● **Text under study**
◆ ◆ ◆
Concluding that the issues presented in the appeals directly concerned the interpretation of a regulation issued by OPM, the board requested an advisory opinion from OPM. OPM said agencies are required to “meticulously follow their own rules,” and said an agency’s failure to follow its own rules concerning the restoration of a partially-recovered individual would be arbitrary and capricious — even when the rules go beyond the minimum restoration obligation set forth in Section 353.301(d).

The MSPB ruled that OPM’s interpretation was “controlling,” and concluded that the Postal Service’s alleged failure to adhere to its own regulations could be the basis for establishing MSPB jurisdiction.

The board also concluded that the Postal Service has a legal obligation to employees with job-related disabilities and is required, pursuant to ELM § 546 and EL-505, Chapters 7 and 11, to restore partially-recovered individuals to duty in whatever tasks are available, regardless of whether those tasks comprise the essential functions of an established position.

Signals for Future Appeals

The decision also signals the line of inquiry the board will use as the framework to analyze appeals. “This information will serve appellants well,” Carney said.

Advocates should be prepared to prove:

(1) Are the tasks of the appellant’s former modified assignment still being performed by other employees?

(2) If so, did those employees lack sufficient work prior to absorbing the appellant’s modified duties?

(3) If so, did the reassignment of that work violate any other law, rule, or regulation?

MSPB cautioned that evidence pertaining to general declines in mail volume and displacement of non-injured workers will likely be immaterial in the absence of a connection between these matters and the availability of the appellant’s former job duties or the duties of the employees who absorbed the appellant’s former tasks.

The board also emphasized that it will not examine whether the agency followed the “pecking order” or minimized “any adverse or disruptive impact” in assigning modified duties as set forth at ELM § 546.142(a). The board reasoned these matters pertain to the circumstances of restoration that were actually accomplished, and are therefore outside the Board’s jurisdiction. The Board clearly stated that it is only concerned with whether the agency actually denied an appellant restoration following partial recovery from a compensable injury and whether that denial was arbitrary and capricious.
◆ ◆ ◆
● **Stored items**
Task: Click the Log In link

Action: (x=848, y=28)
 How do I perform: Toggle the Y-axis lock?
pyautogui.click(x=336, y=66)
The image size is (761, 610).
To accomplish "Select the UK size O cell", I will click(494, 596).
◆ ◆ ◆
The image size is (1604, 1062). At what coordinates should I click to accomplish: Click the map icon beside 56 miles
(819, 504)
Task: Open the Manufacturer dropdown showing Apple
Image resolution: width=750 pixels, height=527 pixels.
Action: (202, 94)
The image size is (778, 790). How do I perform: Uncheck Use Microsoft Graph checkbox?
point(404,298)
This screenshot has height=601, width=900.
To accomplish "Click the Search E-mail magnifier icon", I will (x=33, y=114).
◆ ◆ ◆
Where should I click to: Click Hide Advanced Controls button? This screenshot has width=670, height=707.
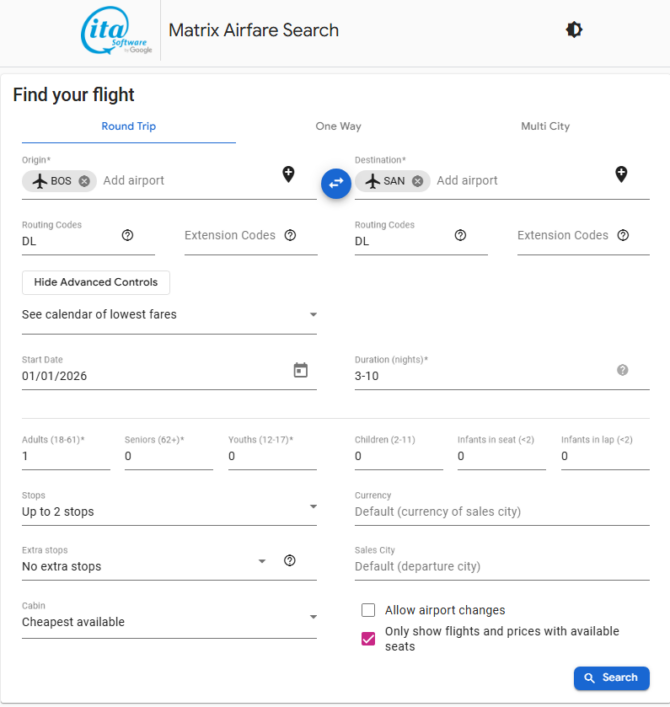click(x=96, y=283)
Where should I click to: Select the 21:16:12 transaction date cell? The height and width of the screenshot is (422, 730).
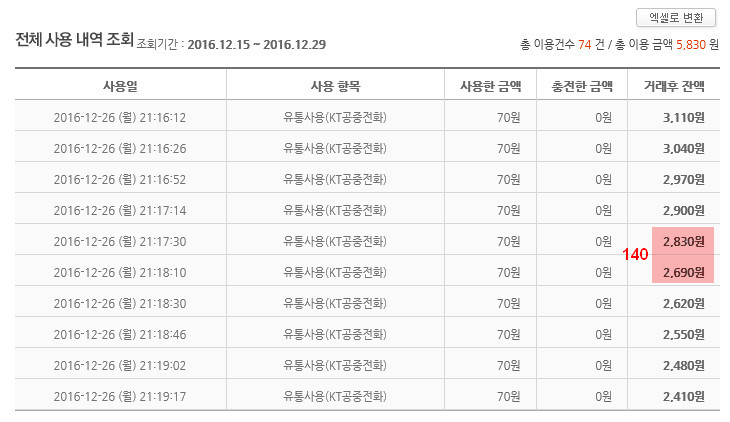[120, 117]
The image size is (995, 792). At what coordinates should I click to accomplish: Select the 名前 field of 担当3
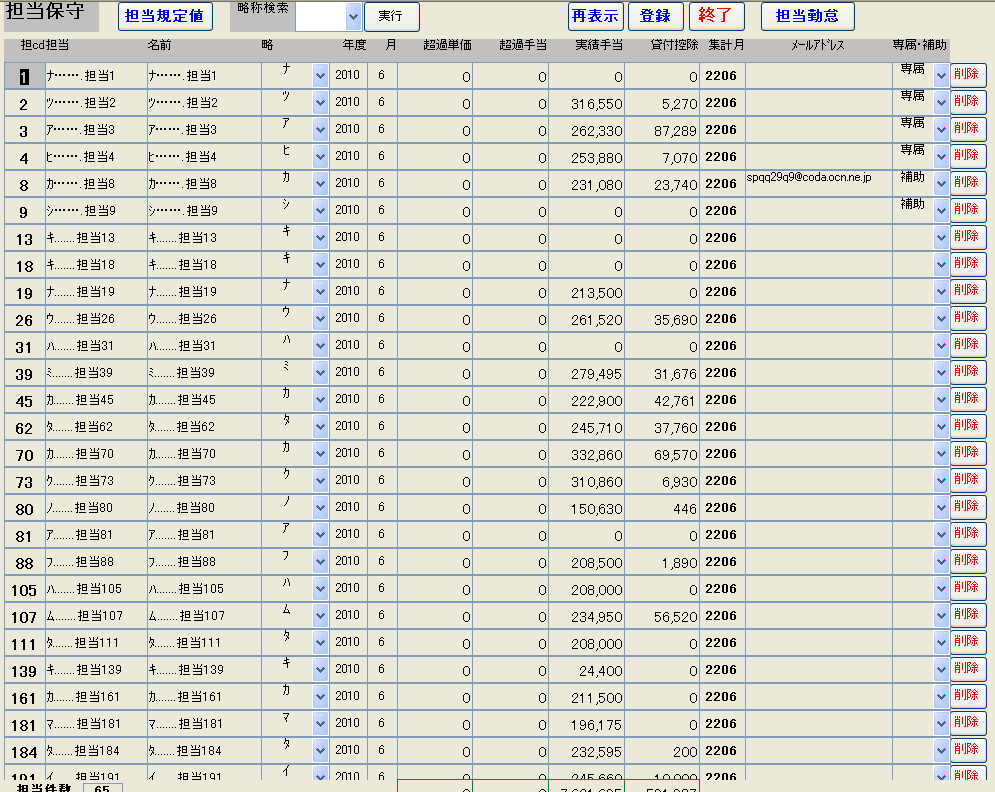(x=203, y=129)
◆ ◆ ◆
● **Problem to work on**
Answer these questions using the text on the MSPB decision:
1. From whom did the board request an advisory opinion?
2. Under which provisions is the Postal Service required to restore partially-recovered individuals to duty?
3. In assigning modified duties, what two matters did the board say it will not examine?

● **Answer to the exercise**
1. OPM.
2. ELM § 546 and EL-505, Chapters 7 and 11.
3. Whether the agency followed the "pecking order" and whether it minimized "any adverse or disruptive impact."